Todos escuchaban atentamente.
Susan prosguió:
‑‑Aceptó, pues, el
punto, pero no sin un cierto chirrido. Incluso con la muerte temporal y
disminuida su importancia, tuvo suficiente para desequilibrarlo
considerablemente. Adoptó un actitud humorística ‑prosiguió con más calma‑;
es una especie de evasión, comprenden, un método de evadirse parcialmente de la
realidad. Empezó a bromear.
Powell y Donovan se habían puesto
en pie.
‑‑¿Cómo?
Donovan estaba mucho más acalorado
‑‑Así ‑dijo
Susan‑. Se ocupó de ustedes y los mantuvo a salvo, pero no podían manejar
los controles porque sólo los podía manejar él, el humorista Cerebro. Podíamos
comunicar por radio, pero no podían ustedes contestar. Tenían mucha comida,
pero sólo habichuelas y leche. Entonces murieron, por decirlo así, pero
volvieron a vivir, y el período de su vida fue..., interesante. Me gustaría
saber cómo lo hizo. Eran las bromitas del Cerebro, pero no quería hacer daño.
‑‑!No quería hacer
daño¡ ‑gritó Donovan‑. !Ah, si el monigote ése tuviese tan sólo un
cuello...!
‑‑Bien, bien, ha sido
un lío ‑dijo Lanning levantando una mano apaciguadora‑, pero todo
ha terminado. ¿Y ahora, qué?
‑‑Pues ‑dijo
Bogert tranquilamente‑, es obvio que nos corresponde mejorar la nave del
espacio curvo. Debe haber alguna manera de solucionar el intervalo de salto.

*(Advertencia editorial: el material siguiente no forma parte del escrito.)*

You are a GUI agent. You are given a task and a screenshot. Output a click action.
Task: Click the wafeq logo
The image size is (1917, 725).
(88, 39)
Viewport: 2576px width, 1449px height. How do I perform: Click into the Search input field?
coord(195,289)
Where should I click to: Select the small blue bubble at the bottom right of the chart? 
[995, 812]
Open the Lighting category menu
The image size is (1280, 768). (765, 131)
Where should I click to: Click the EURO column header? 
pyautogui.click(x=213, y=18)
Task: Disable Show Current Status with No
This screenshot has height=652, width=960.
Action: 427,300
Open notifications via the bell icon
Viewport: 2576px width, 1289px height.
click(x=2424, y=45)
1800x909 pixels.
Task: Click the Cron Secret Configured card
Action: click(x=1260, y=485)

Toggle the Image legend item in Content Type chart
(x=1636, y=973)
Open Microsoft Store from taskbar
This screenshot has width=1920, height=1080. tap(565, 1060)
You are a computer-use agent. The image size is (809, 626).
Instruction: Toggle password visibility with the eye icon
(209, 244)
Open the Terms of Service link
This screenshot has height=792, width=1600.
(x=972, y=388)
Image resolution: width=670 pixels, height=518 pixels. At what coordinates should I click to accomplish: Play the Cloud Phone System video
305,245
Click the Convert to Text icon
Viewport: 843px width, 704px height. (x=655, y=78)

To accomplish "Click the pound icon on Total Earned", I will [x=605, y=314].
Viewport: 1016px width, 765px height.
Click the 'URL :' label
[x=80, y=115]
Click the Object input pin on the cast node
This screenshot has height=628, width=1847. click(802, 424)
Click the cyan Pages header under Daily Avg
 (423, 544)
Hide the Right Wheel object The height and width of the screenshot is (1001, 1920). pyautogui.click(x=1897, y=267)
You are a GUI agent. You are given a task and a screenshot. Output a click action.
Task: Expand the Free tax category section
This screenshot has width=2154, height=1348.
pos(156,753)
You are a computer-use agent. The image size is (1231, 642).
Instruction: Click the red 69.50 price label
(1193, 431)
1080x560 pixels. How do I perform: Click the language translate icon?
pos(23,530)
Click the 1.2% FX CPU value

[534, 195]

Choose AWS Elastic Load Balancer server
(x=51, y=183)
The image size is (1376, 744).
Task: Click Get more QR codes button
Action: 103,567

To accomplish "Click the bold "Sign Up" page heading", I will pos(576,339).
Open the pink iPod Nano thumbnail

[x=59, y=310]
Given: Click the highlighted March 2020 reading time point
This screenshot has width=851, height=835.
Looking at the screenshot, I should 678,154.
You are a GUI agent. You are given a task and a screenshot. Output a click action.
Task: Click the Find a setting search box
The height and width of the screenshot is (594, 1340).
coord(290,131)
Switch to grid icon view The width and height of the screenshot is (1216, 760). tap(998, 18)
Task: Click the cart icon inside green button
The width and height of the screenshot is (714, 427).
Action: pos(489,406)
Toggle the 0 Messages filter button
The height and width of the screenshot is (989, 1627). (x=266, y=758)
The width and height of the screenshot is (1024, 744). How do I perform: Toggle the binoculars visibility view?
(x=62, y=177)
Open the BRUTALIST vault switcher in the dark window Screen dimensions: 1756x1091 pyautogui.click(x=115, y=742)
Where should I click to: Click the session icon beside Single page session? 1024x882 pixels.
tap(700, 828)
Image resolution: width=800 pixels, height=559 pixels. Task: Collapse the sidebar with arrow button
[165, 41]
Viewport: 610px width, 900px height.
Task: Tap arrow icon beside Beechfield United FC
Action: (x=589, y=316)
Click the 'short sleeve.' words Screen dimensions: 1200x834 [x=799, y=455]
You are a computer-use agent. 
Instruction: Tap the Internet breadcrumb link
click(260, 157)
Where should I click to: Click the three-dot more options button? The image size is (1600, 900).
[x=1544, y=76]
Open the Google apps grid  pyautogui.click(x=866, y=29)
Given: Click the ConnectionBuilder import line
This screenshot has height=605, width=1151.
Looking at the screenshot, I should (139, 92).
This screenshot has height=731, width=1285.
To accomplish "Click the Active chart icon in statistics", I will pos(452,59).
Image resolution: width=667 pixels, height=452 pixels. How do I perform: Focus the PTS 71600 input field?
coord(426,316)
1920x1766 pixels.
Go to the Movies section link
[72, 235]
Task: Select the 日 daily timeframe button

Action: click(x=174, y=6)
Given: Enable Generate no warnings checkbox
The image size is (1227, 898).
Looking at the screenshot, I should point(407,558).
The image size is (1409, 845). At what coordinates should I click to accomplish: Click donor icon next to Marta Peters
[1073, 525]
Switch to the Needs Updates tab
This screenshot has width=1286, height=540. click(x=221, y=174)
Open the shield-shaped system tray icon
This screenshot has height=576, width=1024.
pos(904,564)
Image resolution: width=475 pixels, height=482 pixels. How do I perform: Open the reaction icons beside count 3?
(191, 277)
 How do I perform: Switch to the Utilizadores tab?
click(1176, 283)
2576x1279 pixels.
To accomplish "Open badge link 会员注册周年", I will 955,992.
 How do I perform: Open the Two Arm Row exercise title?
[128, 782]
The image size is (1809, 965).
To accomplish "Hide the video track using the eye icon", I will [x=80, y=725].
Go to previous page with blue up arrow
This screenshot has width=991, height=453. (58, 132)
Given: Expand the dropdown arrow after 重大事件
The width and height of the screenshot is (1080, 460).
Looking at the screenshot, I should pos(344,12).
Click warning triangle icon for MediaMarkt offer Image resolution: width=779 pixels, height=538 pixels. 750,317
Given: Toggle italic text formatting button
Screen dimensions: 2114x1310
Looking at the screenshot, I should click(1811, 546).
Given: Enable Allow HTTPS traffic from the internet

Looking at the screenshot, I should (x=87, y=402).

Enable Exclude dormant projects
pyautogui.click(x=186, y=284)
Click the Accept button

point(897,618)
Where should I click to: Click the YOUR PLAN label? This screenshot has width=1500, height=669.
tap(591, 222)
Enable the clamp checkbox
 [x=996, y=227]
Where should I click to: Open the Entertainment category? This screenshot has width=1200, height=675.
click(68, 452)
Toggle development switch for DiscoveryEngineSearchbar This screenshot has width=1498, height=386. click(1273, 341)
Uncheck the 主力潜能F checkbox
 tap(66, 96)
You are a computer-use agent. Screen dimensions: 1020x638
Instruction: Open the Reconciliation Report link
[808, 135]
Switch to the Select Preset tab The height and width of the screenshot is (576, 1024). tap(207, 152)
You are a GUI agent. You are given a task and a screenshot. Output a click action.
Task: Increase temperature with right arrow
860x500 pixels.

Si
lo hay, somos la única organización que dispone del super‑robot en gran
escala, de manera que si lo hay tenemos que encontrarlo Y entonces... U.S.
Robots tiene el viaje interestelar, y la Humanidad tiene la oportunidad del
imperio galáctico.
‑‑¿Y la Consolidated¿ ‑preguntó
Lanning.
‑‑!Eh¡ ‑interrumpió
súbitamente Donovan‑. Quiero hacer una sugerencia, aquí. Han metido la
U.S. Robot en un brete, como ellos esperaban, y todo ha acabado bien, pero sus
intenciones no eran piadosas. Y Greg y yo soportamos la mayor parte de él.
‑‑Bien, querían una
respuesta y ya la tienen. Mandémosles esta nave, garantizada, y la U.S. Robots
puede cobrar los doscientos mil, más los gastos de construcción. Y si la
prueban... dejemos que el Cerebro se divierta un poco más antes de volverla a
la normalidad.
‑‑Me parece sumamente
indicado ‑dijo Lanning, muy grave.
A lo cual
Bogert añadió, distraídamente:
‑‑Y estrictamente de acuerdo con el contrato, además.